C’était une opinion fort accréditée au temps de Dioclétien que les Égyptiens possédaient des secrets pour s’enrichir en fabriquant l’or et l’argent ; à tel point qu’à la suite d’une révolte, l’empereur romain fit brûler leurs livres. — On voit que, malgré cette précaution, les formules n’ont pas disparu, puisque nous les retrouvons, à la fois, dans le papyrus de Leyde, dans les vieux traités grecs du pseudo-Démocrite, du pseudo-Moïse, d’Olympiodore et de Zozime, et dans les textes latins de la « Clé de la peinture. »

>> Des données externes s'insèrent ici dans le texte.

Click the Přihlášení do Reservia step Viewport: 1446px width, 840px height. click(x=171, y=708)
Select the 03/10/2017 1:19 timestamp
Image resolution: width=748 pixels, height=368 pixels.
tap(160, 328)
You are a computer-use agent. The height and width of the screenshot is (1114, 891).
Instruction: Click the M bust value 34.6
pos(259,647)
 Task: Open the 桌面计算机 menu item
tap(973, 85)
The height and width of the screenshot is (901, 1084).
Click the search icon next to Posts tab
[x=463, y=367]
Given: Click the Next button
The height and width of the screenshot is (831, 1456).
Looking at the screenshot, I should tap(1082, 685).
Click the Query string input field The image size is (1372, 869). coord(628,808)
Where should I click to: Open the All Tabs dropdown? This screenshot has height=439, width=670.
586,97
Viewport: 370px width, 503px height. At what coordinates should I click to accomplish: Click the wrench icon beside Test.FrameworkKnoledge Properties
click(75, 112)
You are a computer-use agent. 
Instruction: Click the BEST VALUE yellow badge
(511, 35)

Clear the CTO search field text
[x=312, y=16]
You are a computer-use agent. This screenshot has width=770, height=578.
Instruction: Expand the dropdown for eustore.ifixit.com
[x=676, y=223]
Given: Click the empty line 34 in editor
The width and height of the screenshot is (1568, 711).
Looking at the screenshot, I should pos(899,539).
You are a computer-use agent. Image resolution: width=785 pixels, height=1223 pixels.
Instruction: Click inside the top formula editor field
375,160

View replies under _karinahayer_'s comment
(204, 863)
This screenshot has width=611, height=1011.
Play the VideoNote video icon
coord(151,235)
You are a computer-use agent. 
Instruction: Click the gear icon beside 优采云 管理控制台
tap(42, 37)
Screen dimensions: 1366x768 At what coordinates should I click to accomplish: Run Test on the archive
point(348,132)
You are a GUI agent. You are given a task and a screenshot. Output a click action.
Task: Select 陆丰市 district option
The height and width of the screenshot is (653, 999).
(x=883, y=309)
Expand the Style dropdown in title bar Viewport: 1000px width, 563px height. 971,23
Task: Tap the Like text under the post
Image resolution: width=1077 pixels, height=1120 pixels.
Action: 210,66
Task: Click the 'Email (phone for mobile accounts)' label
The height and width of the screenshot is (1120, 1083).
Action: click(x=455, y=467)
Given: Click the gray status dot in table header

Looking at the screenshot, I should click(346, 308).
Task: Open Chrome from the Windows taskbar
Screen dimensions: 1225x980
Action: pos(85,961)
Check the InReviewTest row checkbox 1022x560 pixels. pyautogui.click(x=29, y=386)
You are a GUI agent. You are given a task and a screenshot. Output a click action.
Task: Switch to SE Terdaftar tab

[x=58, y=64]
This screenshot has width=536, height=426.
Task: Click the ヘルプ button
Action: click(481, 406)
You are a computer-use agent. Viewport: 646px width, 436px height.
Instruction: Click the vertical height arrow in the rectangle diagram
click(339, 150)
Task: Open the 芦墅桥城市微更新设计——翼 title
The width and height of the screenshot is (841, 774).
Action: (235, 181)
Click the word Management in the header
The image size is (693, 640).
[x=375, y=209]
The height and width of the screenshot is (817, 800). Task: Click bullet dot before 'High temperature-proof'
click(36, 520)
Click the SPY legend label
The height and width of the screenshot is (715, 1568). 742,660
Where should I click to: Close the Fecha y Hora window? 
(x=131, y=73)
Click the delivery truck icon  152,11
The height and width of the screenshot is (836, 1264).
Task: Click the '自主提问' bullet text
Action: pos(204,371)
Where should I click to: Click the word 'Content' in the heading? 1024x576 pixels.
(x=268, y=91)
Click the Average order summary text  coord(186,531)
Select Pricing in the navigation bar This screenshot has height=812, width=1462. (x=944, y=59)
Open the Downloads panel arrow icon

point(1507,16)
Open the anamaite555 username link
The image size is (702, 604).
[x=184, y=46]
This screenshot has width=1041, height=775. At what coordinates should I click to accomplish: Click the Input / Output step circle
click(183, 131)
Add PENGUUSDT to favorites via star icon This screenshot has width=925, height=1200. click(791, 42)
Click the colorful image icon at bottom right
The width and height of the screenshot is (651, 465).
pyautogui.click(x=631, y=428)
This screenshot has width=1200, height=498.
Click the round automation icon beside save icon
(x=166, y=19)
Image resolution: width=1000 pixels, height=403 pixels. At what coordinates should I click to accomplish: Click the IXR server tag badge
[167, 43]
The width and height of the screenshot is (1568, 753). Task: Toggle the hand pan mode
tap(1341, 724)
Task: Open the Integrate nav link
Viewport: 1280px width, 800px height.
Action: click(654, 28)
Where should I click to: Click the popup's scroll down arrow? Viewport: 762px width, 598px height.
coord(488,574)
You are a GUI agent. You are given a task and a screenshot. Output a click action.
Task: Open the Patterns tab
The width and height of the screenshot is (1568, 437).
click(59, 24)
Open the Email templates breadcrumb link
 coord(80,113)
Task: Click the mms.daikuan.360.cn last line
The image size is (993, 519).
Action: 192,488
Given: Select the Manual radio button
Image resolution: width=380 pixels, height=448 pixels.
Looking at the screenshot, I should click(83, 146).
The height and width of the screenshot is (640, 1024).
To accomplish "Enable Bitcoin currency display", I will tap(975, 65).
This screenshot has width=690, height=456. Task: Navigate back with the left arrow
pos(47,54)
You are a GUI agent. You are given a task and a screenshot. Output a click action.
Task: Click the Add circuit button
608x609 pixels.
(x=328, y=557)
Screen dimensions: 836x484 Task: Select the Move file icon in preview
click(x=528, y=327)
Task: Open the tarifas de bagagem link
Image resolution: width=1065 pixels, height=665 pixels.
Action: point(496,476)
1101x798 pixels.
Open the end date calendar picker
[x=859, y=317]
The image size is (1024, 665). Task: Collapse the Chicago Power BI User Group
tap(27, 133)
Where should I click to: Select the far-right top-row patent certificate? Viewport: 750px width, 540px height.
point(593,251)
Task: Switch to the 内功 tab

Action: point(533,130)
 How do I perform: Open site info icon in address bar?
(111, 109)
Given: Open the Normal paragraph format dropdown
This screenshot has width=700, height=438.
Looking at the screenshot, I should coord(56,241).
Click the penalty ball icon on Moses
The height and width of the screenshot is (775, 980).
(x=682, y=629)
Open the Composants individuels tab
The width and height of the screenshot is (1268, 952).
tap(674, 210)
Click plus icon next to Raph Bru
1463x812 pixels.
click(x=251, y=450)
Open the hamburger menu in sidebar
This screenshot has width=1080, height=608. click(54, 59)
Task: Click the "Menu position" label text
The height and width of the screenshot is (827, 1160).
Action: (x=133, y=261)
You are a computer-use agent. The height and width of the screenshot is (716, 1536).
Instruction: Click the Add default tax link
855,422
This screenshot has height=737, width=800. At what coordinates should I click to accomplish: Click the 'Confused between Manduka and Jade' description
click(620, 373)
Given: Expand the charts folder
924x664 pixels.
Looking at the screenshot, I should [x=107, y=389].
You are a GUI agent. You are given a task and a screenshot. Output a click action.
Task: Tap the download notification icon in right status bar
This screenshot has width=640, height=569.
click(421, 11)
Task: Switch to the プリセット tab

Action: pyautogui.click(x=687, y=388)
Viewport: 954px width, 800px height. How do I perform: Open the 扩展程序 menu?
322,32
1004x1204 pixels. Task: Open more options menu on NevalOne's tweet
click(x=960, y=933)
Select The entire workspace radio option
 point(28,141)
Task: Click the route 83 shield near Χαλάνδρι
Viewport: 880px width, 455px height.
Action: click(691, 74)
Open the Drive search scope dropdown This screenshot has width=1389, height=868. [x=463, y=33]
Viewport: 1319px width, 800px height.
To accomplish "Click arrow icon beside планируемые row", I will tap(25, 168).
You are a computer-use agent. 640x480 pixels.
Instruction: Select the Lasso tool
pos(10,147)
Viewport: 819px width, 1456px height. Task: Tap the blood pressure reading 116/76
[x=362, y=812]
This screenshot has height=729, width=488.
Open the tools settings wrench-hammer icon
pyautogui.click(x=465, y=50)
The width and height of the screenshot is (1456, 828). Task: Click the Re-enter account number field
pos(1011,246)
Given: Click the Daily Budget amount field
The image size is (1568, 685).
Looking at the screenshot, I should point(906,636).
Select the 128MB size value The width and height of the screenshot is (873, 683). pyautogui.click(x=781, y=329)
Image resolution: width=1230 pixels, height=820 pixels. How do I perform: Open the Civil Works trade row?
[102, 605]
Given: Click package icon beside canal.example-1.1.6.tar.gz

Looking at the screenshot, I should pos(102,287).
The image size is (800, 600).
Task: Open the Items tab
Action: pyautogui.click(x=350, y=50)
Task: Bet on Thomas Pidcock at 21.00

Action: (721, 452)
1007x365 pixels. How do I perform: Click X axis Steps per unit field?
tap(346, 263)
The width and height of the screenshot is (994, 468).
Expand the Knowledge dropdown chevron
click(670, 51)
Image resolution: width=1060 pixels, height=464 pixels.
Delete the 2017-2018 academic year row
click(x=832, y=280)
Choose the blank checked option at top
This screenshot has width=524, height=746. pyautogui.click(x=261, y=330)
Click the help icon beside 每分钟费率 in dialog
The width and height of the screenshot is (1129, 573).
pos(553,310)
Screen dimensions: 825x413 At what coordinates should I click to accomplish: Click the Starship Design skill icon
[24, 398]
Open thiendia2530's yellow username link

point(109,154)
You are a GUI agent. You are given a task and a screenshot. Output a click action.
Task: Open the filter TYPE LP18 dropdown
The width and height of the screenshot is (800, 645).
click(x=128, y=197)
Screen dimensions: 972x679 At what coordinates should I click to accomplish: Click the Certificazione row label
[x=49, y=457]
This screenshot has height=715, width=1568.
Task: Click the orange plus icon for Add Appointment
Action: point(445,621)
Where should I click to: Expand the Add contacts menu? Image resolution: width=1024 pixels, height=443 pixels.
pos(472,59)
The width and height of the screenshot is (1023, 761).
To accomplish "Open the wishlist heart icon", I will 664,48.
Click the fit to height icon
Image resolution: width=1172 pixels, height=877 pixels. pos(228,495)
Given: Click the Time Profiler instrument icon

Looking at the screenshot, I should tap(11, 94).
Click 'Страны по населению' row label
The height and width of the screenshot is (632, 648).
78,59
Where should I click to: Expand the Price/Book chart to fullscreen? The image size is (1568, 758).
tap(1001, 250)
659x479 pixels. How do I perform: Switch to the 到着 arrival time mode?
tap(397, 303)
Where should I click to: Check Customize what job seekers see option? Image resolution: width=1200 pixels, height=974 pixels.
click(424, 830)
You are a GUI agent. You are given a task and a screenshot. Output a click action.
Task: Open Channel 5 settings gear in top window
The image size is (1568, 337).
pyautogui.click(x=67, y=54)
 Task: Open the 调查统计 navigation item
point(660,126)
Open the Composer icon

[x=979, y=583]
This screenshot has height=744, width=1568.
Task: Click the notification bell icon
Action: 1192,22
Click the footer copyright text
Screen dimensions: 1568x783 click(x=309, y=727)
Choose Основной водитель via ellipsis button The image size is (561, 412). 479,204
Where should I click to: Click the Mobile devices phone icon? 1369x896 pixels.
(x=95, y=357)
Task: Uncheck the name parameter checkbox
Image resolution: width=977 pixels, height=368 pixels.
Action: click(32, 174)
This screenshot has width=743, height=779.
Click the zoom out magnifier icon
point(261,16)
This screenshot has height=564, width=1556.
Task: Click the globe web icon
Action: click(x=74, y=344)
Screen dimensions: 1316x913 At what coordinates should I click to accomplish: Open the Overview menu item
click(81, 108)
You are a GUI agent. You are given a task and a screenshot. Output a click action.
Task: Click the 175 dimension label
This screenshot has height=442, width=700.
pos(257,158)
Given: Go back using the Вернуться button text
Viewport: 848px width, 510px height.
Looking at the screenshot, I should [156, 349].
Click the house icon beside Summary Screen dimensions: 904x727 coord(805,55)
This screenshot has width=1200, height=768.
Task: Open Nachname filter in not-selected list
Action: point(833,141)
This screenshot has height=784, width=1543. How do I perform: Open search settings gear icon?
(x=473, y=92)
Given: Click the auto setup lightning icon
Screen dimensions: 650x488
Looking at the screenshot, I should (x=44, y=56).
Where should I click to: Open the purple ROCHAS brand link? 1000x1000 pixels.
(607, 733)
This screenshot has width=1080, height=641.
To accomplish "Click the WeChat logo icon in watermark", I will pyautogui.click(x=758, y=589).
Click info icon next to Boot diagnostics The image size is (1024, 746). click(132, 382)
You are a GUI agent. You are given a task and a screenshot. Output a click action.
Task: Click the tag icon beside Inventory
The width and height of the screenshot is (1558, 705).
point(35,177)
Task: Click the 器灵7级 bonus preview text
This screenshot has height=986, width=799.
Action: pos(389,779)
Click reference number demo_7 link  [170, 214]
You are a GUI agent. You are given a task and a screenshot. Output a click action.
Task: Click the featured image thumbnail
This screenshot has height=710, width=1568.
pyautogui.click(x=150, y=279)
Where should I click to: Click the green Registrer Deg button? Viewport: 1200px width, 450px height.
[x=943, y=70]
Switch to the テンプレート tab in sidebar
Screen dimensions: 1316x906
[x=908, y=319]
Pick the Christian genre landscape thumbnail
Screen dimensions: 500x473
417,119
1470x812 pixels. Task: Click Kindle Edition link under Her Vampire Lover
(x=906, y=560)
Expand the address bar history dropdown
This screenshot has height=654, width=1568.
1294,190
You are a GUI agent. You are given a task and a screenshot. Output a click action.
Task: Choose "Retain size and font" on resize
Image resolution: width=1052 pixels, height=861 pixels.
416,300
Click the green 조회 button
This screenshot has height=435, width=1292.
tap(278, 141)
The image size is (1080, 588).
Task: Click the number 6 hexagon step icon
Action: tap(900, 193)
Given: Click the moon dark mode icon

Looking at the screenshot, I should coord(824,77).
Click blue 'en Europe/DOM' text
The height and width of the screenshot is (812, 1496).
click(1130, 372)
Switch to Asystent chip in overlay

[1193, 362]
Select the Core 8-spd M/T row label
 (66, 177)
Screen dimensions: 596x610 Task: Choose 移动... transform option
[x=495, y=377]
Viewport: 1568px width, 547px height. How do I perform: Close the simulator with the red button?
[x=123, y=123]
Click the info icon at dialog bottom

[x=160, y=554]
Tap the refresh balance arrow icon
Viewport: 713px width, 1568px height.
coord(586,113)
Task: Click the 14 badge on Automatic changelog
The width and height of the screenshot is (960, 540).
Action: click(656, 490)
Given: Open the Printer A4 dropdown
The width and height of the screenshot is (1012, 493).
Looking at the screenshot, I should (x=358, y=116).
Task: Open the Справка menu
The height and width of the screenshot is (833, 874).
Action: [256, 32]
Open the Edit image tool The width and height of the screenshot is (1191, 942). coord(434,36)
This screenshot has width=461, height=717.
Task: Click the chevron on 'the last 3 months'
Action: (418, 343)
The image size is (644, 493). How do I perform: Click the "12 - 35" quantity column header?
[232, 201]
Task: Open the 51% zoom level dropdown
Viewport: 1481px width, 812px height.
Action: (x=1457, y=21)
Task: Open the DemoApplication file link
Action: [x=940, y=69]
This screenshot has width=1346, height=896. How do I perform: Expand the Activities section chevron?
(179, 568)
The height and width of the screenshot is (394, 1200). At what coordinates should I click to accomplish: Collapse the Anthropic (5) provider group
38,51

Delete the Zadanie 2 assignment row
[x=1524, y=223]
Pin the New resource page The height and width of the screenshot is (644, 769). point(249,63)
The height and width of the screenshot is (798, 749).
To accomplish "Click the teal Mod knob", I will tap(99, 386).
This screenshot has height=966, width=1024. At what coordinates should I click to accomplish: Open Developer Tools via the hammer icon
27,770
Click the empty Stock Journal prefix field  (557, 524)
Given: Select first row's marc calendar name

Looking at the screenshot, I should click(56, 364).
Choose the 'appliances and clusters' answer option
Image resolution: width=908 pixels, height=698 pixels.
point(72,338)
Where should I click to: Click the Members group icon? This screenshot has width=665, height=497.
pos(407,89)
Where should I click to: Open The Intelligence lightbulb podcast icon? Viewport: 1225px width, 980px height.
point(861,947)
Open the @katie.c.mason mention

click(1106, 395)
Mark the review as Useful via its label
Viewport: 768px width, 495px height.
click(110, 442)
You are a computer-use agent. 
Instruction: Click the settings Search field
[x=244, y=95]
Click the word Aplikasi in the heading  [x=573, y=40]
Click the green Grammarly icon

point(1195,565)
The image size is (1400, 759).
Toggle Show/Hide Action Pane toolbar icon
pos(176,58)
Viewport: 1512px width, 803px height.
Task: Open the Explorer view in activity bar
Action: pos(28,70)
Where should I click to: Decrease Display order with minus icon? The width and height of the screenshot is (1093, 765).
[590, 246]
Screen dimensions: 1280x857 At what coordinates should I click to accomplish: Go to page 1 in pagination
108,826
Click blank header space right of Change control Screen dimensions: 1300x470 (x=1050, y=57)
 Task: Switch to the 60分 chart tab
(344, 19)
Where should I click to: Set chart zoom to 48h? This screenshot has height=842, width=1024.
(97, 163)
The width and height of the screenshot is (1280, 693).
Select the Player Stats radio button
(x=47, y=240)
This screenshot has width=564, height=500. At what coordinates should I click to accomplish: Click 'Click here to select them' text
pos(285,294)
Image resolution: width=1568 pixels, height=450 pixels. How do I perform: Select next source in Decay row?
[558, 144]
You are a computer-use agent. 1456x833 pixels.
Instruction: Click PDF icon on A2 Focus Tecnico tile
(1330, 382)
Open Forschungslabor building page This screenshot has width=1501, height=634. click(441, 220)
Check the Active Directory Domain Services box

Citons encore le titre de l’une des recettes de la vieille table : Fabriquer du verre incassable. Ce titre mérite de nous arrêter, à cause des légendes et traditions qui s’y rattachent et qui se sont perpétuées pendant tout le moyen âge et jusqu’à notre époque. Le verre incassable (fialam vitream quæ non frangebatur, Pétrone) parait avoir réellement été découvert sous Tibère, et il a donné lieu à une légende, qui en amplifiait les propriétés et en faisait du verre malléable : légende rapportée par Pétrone, Pline, Dion Cassius, Isidore de Séville, et transmise aux auteurs du moyen âge. Suivant le dire de Pline, Tibère fit détruire la fabrique, de peur que cette invention ne diminuât la valeur de l’or et de l’argent. « Si elle était connue, l’or deviendrait aussi vil que de la boue, » écrit Pétrone. D’après Dion Cassius, Tibère fit tuer l’auteur. Pétrone, reproduit par Isidore de Séville, par Jean de Salisbury, par Éraclius, prétend aussi qu’il le fit décapiter, et il ajoute cette phrase caractéristique, qui s’applique également au verre incassable : « Si les vases de verre n’étaient pas fragiles, ils seraient préférables aux vases d’or et d’argent. »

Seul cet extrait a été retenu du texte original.